Give the records again exactly, with every character kept.

• • •

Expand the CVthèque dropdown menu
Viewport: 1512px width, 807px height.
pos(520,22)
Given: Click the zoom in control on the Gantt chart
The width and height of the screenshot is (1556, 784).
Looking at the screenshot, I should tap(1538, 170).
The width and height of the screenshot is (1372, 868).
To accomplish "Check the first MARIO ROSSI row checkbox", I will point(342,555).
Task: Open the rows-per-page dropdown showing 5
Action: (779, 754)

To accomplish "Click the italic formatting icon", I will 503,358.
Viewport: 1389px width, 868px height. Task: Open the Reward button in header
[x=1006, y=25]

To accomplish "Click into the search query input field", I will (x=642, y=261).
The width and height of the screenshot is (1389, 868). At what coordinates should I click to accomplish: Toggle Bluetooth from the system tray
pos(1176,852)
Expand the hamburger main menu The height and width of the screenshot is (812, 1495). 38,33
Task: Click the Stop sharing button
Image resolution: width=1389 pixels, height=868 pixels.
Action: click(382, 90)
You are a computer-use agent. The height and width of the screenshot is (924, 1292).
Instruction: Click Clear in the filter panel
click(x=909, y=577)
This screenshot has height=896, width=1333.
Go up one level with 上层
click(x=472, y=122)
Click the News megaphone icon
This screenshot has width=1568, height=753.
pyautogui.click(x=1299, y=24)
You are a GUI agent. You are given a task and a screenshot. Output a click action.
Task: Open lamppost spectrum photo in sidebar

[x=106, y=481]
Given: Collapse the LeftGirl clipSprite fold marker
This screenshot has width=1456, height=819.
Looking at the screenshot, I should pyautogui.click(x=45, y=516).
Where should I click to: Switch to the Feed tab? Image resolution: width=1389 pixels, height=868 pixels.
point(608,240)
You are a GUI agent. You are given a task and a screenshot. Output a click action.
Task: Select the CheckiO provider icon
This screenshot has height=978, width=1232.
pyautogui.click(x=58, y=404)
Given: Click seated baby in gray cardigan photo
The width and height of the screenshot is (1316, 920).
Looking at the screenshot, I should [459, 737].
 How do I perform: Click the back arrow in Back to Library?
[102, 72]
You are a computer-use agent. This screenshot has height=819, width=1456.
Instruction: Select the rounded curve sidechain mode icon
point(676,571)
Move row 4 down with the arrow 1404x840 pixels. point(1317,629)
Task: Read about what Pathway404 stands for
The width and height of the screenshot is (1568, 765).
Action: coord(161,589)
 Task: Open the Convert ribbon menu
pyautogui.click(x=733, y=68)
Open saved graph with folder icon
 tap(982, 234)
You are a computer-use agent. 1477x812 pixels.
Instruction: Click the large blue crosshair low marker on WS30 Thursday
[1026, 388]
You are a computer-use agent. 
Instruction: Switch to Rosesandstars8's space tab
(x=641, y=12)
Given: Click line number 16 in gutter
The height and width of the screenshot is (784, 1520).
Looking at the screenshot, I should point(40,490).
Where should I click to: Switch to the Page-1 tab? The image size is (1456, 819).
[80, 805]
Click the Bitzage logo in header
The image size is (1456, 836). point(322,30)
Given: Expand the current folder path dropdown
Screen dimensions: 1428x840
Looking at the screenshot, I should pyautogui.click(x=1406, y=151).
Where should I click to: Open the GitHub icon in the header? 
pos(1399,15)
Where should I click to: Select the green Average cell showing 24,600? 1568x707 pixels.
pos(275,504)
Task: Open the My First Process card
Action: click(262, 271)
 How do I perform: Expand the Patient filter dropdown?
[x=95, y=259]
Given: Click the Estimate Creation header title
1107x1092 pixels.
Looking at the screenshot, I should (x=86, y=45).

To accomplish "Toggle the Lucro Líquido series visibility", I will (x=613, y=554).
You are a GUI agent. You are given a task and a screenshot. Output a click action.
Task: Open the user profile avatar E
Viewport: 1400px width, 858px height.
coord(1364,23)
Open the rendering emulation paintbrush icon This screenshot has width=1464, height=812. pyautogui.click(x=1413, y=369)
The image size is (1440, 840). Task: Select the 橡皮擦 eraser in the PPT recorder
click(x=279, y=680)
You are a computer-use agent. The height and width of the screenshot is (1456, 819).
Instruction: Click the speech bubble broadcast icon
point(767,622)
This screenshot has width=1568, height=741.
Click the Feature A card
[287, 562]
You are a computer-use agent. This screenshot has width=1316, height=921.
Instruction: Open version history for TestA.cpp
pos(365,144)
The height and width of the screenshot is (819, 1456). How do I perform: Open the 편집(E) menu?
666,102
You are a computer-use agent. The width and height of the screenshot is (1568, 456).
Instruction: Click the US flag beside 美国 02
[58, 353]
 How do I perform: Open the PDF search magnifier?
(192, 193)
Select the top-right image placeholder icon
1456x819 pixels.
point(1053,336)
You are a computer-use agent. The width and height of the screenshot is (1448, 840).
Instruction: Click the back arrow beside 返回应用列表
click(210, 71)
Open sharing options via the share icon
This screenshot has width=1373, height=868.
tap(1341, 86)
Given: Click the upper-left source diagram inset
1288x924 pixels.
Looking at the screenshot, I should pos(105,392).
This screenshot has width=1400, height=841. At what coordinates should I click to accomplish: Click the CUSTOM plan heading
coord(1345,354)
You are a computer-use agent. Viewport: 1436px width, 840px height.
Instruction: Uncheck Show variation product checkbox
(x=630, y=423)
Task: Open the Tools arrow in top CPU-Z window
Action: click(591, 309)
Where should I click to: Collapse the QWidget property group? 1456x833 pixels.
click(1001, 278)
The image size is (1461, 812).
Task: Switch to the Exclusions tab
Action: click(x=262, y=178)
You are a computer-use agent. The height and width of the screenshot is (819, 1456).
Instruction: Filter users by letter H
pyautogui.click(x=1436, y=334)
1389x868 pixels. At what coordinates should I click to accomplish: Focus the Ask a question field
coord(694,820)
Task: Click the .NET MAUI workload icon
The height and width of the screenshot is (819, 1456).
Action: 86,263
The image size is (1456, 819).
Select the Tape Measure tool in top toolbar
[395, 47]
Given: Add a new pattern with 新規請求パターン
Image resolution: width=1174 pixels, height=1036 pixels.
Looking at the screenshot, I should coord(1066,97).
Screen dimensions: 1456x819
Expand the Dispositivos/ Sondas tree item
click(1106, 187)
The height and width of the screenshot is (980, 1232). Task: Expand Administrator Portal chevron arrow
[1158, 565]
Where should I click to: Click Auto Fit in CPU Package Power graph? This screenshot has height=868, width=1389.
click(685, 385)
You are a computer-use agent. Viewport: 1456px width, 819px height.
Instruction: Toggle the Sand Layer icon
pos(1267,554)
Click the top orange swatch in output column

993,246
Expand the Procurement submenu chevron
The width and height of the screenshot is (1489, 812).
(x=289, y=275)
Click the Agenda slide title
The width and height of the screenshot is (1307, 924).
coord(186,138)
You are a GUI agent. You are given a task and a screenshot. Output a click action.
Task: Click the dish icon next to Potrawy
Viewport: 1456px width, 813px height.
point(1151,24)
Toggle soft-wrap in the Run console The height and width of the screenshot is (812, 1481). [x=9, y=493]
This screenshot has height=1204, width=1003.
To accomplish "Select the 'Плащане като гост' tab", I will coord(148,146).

• • •

Result:
Expand the CVthèque dropdown menu
Viewport: 1512px width, 807px height.
pos(520,22)
Given: Click the zoom in control on the Gantt chart
The width and height of the screenshot is (1556, 784).
Looking at the screenshot, I should tap(1538, 170).
The width and height of the screenshot is (1372, 868).
To accomplish "Check the first MARIO ROSSI row checkbox", I will point(342,555).
Task: Open the rows-per-page dropdown showing 5
Action: (779, 754)

To accomplish "Click the italic formatting icon", I will 503,358.
Viewport: 1389px width, 868px height. Task: Open the Reward button in header
[x=1006, y=25]

To accomplish "Click into the search query input field", I will (x=642, y=261).
The width and height of the screenshot is (1389, 868). At what coordinates should I click to accomplish: Toggle Bluetooth from the system tray
pos(1176,852)
Expand the hamburger main menu The height and width of the screenshot is (812, 1495). 38,33
Task: Click the Stop sharing button
Image resolution: width=1389 pixels, height=868 pixels.
Action: click(382, 90)
You are a computer-use agent. The height and width of the screenshot is (924, 1292).
Instruction: Click Clear in the filter panel
click(x=909, y=577)
This screenshot has height=896, width=1333.
Go up one level with 上层
click(x=472, y=122)
Click the News megaphone icon
This screenshot has width=1568, height=753.
pyautogui.click(x=1299, y=24)
You are a GUI agent. You are given a task and a screenshot. Output a click action.
Task: Open lamppost spectrum photo in sidebar

[x=106, y=481]
Given: Collapse the LeftGirl clipSprite fold marker
This screenshot has width=1456, height=819.
Looking at the screenshot, I should pyautogui.click(x=45, y=516).
Where should I click to: Switch to the Feed tab? Image resolution: width=1389 pixels, height=868 pixels.
point(608,240)
You are a GUI agent. You are given a task and a screenshot. Output a click action.
Task: Select the CheckiO provider icon
This screenshot has height=978, width=1232.
pyautogui.click(x=58, y=404)
Given: Click seated baby in gray cardigan photo
The width and height of the screenshot is (1316, 920).
Looking at the screenshot, I should [459, 737].
 How do I perform: Click the back arrow in Back to Library?
[102, 72]
You are a computer-use agent. This screenshot has height=819, width=1456.
Instruction: Select the rounded curve sidechain mode icon
point(676,571)
Move row 4 down with the arrow 1404x840 pixels. point(1317,629)
Task: Read about what Pathway404 stands for
The width and height of the screenshot is (1568, 765).
Action: coord(161,589)
 Task: Open the Convert ribbon menu
pyautogui.click(x=733, y=68)
Open saved graph with folder icon
 tap(982, 234)
You are a computer-use agent. 1477x812 pixels.
Instruction: Click the large blue crosshair low marker on WS30 Thursday
[1026, 388]
You are a computer-use agent. 
Instruction: Switch to Rosesandstars8's space tab
(x=641, y=12)
Given: Click line number 16 in gutter
The height and width of the screenshot is (784, 1520).
Looking at the screenshot, I should point(40,490).
Where should I click to: Switch to the Page-1 tab? The image size is (1456, 819).
[80, 805]
Click the Bitzage logo in header
The image size is (1456, 836). point(322,30)
Given: Expand the current folder path dropdown
Screen dimensions: 1428x840
Looking at the screenshot, I should pyautogui.click(x=1406, y=151).
Where should I click to: Open the GitHub icon in the header? 
pos(1399,15)
Where should I click to: Select the green Average cell showing 24,600? 1568x707 pixels.
pos(275,504)
Task: Open the My First Process card
Action: click(262, 271)
 How do I perform: Expand the Patient filter dropdown?
[x=95, y=259]
Given: Click the Estimate Creation header title
1107x1092 pixels.
Looking at the screenshot, I should (x=86, y=45).

To accomplish "Toggle the Lucro Líquido series visibility", I will (x=613, y=554).
You are a GUI agent. You are given a task and a screenshot. Output a click action.
Task: Open the user profile avatar E
Viewport: 1400px width, 858px height.
coord(1364,23)
Open the rendering emulation paintbrush icon This screenshot has width=1464, height=812. pyautogui.click(x=1413, y=369)
The image size is (1440, 840). Task: Select the 橡皮擦 eraser in the PPT recorder
click(x=279, y=680)
You are a computer-use agent. The height and width of the screenshot is (1456, 819).
Instruction: Click the speech bubble broadcast icon
point(767,622)
This screenshot has width=1568, height=741.
Click the Feature A card
[287, 562]
You are a computer-use agent. This screenshot has width=1316, height=921.
Instruction: Open version history for TestA.cpp
pos(365,144)
The height and width of the screenshot is (819, 1456). How do I perform: Open the 편집(E) menu?
666,102
You are a computer-use agent. The width and height of the screenshot is (1568, 456).
Instruction: Click the US flag beside 美国 02
[58, 353]
 How do I perform: Open the PDF search magnifier?
(192, 193)
Select the top-right image placeholder icon
1456x819 pixels.
point(1053,336)
You are a computer-use agent. The width and height of the screenshot is (1448, 840).
Instruction: Click the back arrow beside 返回应用列表
click(210, 71)
Open sharing options via the share icon
This screenshot has width=1373, height=868.
tap(1341, 86)
Given: Click the upper-left source diagram inset
1288x924 pixels.
Looking at the screenshot, I should pos(105,392).
This screenshot has width=1400, height=841. At what coordinates should I click to accomplish: Click the CUSTOM plan heading
coord(1345,354)
You are a computer-use agent. Viewport: 1436px width, 840px height.
Instruction: Uncheck Show variation product checkbox
(x=630, y=423)
Task: Open the Tools arrow in top CPU-Z window
Action: click(591, 309)
Where should I click to: Collapse the QWidget property group? 1456x833 pixels.
click(1001, 278)
The image size is (1461, 812).
Task: Switch to the Exclusions tab
Action: click(x=262, y=178)
You are a computer-use agent. The height and width of the screenshot is (819, 1456).
Instruction: Filter users by letter H
pyautogui.click(x=1436, y=334)
1389x868 pixels. At what coordinates should I click to accomplish: Focus the Ask a question field
coord(694,820)
Task: Click the .NET MAUI workload icon
The height and width of the screenshot is (819, 1456).
Action: 86,263
The image size is (1456, 819).
Select the Tape Measure tool in top toolbar
[395, 47]
Given: Add a new pattern with 新規請求パターン
Image resolution: width=1174 pixels, height=1036 pixels.
Looking at the screenshot, I should coord(1066,97).
Screen dimensions: 1456x819
Expand the Dispositivos/ Sondas tree item
click(1106, 187)
The height and width of the screenshot is (980, 1232). Task: Expand Administrator Portal chevron arrow
[1158, 565]
Where should I click to: Click Auto Fit in CPU Package Power graph? This screenshot has height=868, width=1389.
click(685, 385)
You are a computer-use agent. Viewport: 1456px width, 819px height.
Instruction: Toggle the Sand Layer icon
pos(1267,554)
Click the top orange swatch in output column

993,246
Expand the Procurement submenu chevron
The width and height of the screenshot is (1489, 812).
(x=289, y=275)
Click the Agenda slide title
The width and height of the screenshot is (1307, 924).
coord(186,138)
You are a GUI agent. You are given a task and a screenshot. Output a click action.
Task: Click the dish icon next to Potrawy
Viewport: 1456px width, 813px height.
point(1151,24)
Toggle soft-wrap in the Run console The height and width of the screenshot is (812, 1481). [x=9, y=493]
This screenshot has height=1204, width=1003.
To accomplish "Select the 'Плащане като гост' tab", I will coord(148,146).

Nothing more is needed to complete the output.